Grace: No, not yet, not yet. The card, so I hadn't, and then inventory. Did I say inventory? Inventory, yeah, so the last thing was $6,000 toward inventory, I think, or something like that. You're right, there was.
Emmanuel: Yep. And I only remember that because you called me back and I was like, All right, so how we doing? How much is left? Oh, no, it's spent. It's like, wait, I just gave you the card. What? It's all gone already? Well, I guess. Well that was fun while it lasted.
Grace: Yeah, yeah, it's been. Yeah, well, it was. We we at least made it. We still had a little bit left for the launch. I will say that up and up in September. But yeah, it still was not what we needed for the launch, though, what we soon discovered. So, yeah, please.
Emmanuel: Yeah. And can I jump in for a little bit and give my, because that's the teaching point to me is like, as much as I was ranting, I didn't believe it. One of two things are going to happen when we talk to friends about our ideas. And this is the most precious, but also the most dangerous time. I think is when you have an idea and you're so passionate about it, you kind of almost don't want to tell everyone about it, not because of like IP protection or copyright or someone's going to steal my idea. Who cares? Let them steal it. Like it's all about execution.

* Given exercise A: In the transcript, how much money went toward inventory?
* Given exercise B: Explain why Emmanuel in the transcript says he doesn't care if someone steals an idea.
* Given exercise C: Carry on the transcript from the point where it stops.

* Dataset extract:

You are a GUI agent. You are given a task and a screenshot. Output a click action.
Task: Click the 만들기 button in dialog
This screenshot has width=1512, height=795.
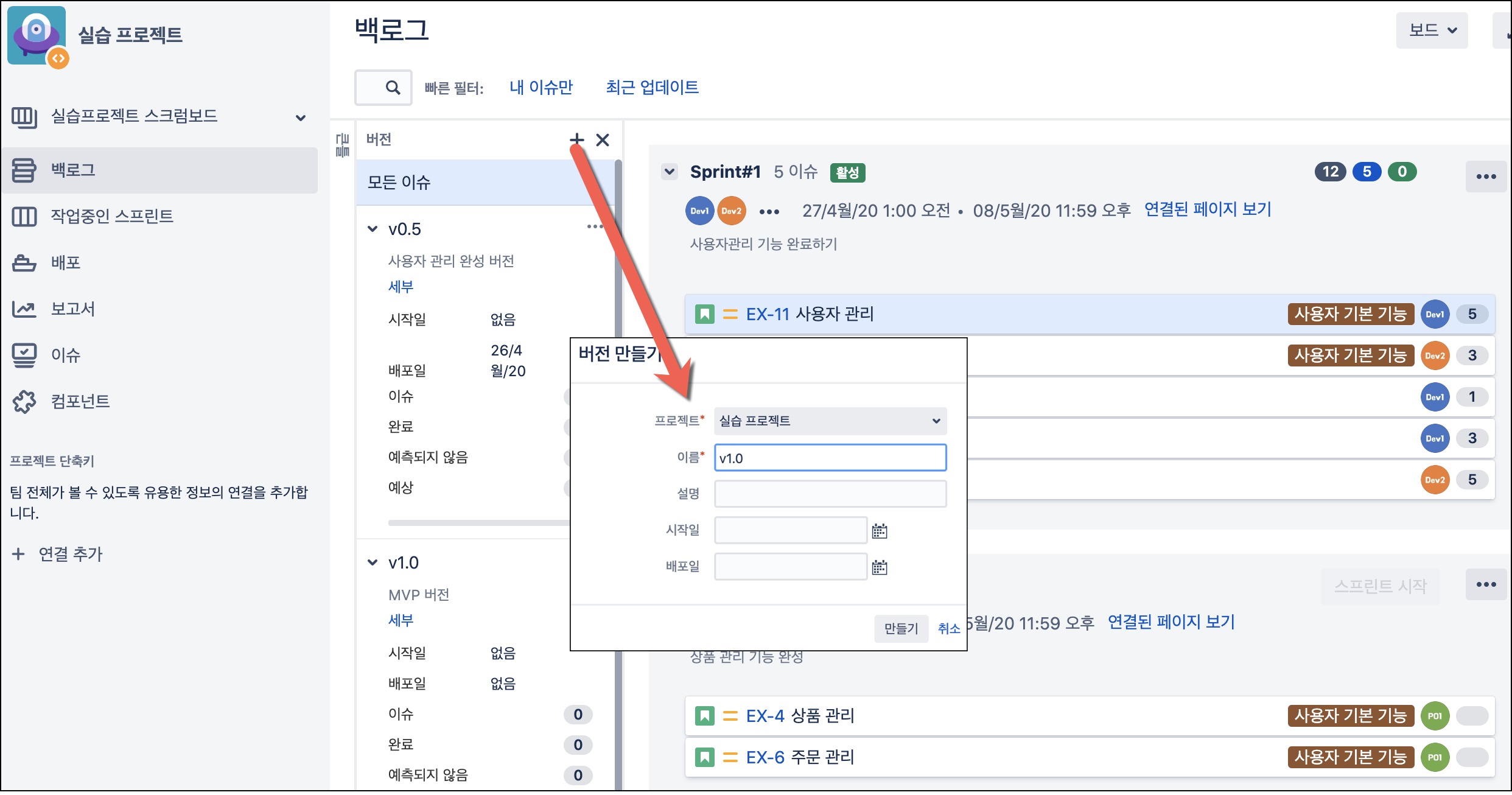click(x=901, y=628)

* Result A: About $6,000.

* Result B: He says it's all about execution, so having the idea taken doesn't matter.

* Result C:
Emmanuel: But it's really because of your motivation. If I had told you the truth, I think this is dumb. This is never gonna work. Like some people think they're helping you by being constructive, giving you constructive criticism. I don't think it's gonna work in questioning you to death. Then you would have lost motivation, you wouldn't have done it. And look where we'd be, nowhere, right? Or you may get well-meaning positive encouragement that's not constructive at all. Where you say, you're great, you're amazing. That doesn't help you push forward. So I think at the end of the day, um, being very careful with listening to advice is a key. You kept going with it. And to me, I liked the idea of, um, having yes men, right? There's I think yes men get a bad rap, right? And that scenario, it was just like, all right, I have a credit card. And it wasn't like I had a lot of money. I had a credit card and what I was thinking was, well, I can make the payments since I'm working at Amazon. So worst case, now I'm supporting my family. I'm supporting my sister. I'm helping out. And if it doesn't work out, I can at least afford to pay this back at the job that I'm currently working. And so that was just, yes, I think in scenarios like this, it is okay to just have people whose job it is to be like, you can do it, absolutely. I think that's the genius idea. I think that's why people always talk about friends and family, moms, your mom's always gonna buy from you. You need that at the beginning to keep you motivated and keep you going.
Grace: Mm hmm. Yeah. 100 percent. I we can even rebrand them to be hype men instead of yes men, because I feel like that did happen to me.
Emmanuel: Hype men, yeah. Hype people. Hype people, yeah. Mm-hmm.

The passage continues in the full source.